**Supplied passage**
____________

With DeepSeek’s recent breakthroughs dominating headlines, a deeper question remains: is the Chinese government truly pushing toward AGI? And if so, what role if any might it have in allocating compute?
While DeepSeek’s accomplishment suggests that access to compute beyond what a hedge fund can cobble together may not be an immediate bottleneck for developing algorithmic advances, the picture is more complex. Western labs are still racing to build massive 100,000-GPU-scale clusters (not to mention the Stargate Project) in the hopes of developing and deploying AGI at scale, and DeepSeek’s CEO has repeatedly said that he is compute constrained.
In this article, we unpack a key paradox: how can China have simultaneous compute overcapacity and shortages? And what does this say about whether China is ready for the next step towards developing and deploying AGI?
Since early 2024, reports have emerged of idle computing centers in China. And in September, renting Nvidia AI chips in the cloud was cheaper in China than in the US.
At first glance, this doesn’t make sense. Since the US restricted China’s access to advanced AI chips, one would expect to see chip shortages, every available chip used to its fullest, and high cloud prices.
So, what’s going on here?
The puzzle has also attracted the attention of Chinese journalists. In this post, we synthesize takes from two long Chinese articles from November of last year.
China’s Computing Power — Is There Overcapacity? 中国算力,过剩了吗?, written by Wu Junyu 吴俊宇 for Caijing Magazine 财经杂志. (link, archived link);
Too Many AI Computing Centers, Yet Not Enough Large Models 智算中心太“多”,大模型不够用了, written by Zhang Shuai 张帅 for TMTPost 钛媒体 (link, archived link).
Key takeaways
China has added at least 1 million AI chips (70% Nvidia, 30% Huawei) in 2024 to its compute capacity — enough to build, in theory, several 100,000-GPU-scale clusters (which is what would likely be needed to compete with GPT-5 or other next-gen Western models).
But how come even in the current 10,000-GPU-scale cluster era China already sees overcapacity?

____________

**Information supplied**
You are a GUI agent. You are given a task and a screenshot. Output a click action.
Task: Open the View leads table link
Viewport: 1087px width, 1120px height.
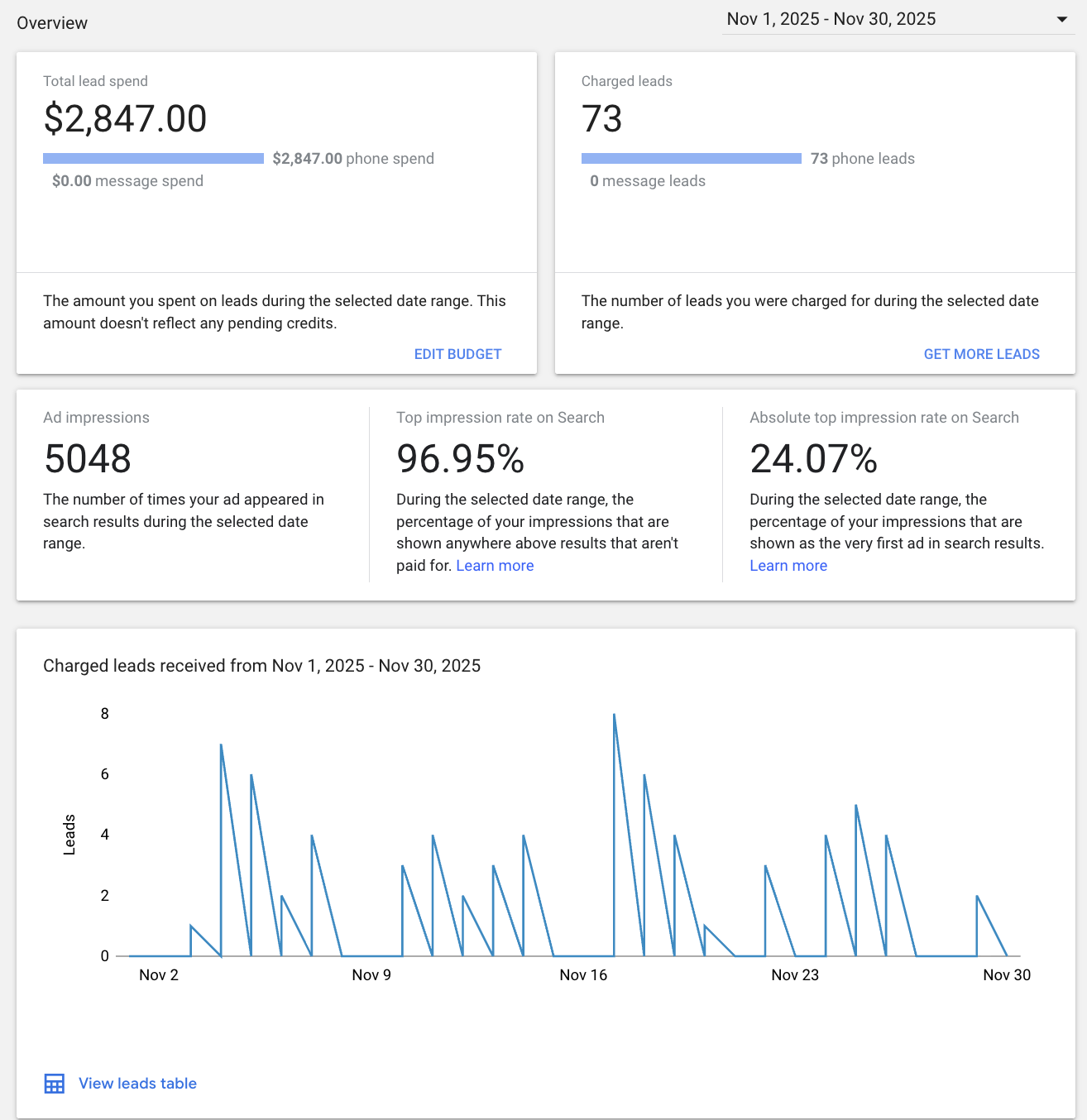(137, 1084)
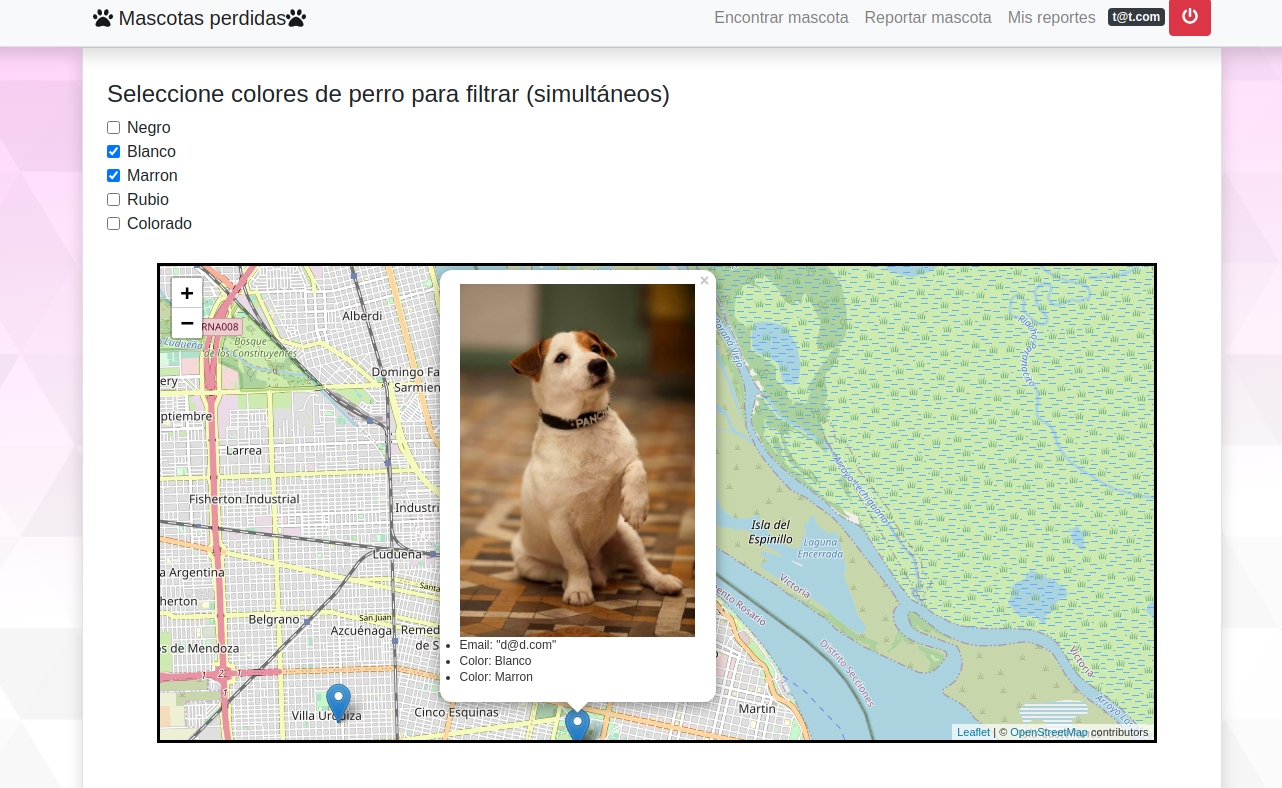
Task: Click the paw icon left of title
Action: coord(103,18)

____________

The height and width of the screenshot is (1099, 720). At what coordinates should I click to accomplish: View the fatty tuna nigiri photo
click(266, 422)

____________

**Work instruction 1**
According to the article on China's AI compute capacity, how many AI chips did China add in 2024, and how were they split between Nvidia and Huawei?
**Work instruction 2**
Continue the article on China's AI compute capacity from its final sentence.
The records have no connection to the article on China's AI compute capacity.

**Exercise answer 1**
At least 1 million AI chips, 70% from Nvidia and 30% from Huawei.

**Exercise answer 2**
Explanation 1: chips are poorly deployed, leading to shortages for “high-quality compute” but overcapacity for “low-quality compute.”
During the AI boom, many companies and local governments rushed to buy GPUs, assuming their mere ownership would ensure profits.
Since many of them lacked technical and market expertise, however, chips ended up in geographically dispersed, low-quality data centers that are either difficult to use or in places without demand. This speculative behavior and resource mismanagement have given rise to idle computing centers despite overall shortages.
The government has responded by no longer granting permits for new data-center construction, unless they are located in one of eight designated hubs. Industry consolidation and professionalization make it less likely that the same kind of chaos will hamper China’s data center construction in 2025.
Explanation 2: short-term overcapacity, long-term shortages.
By 2024, the demand for foundation-model training has significantly slowed. Many of the players that rushed to develop foundation models in 2023 have ceased training new generations.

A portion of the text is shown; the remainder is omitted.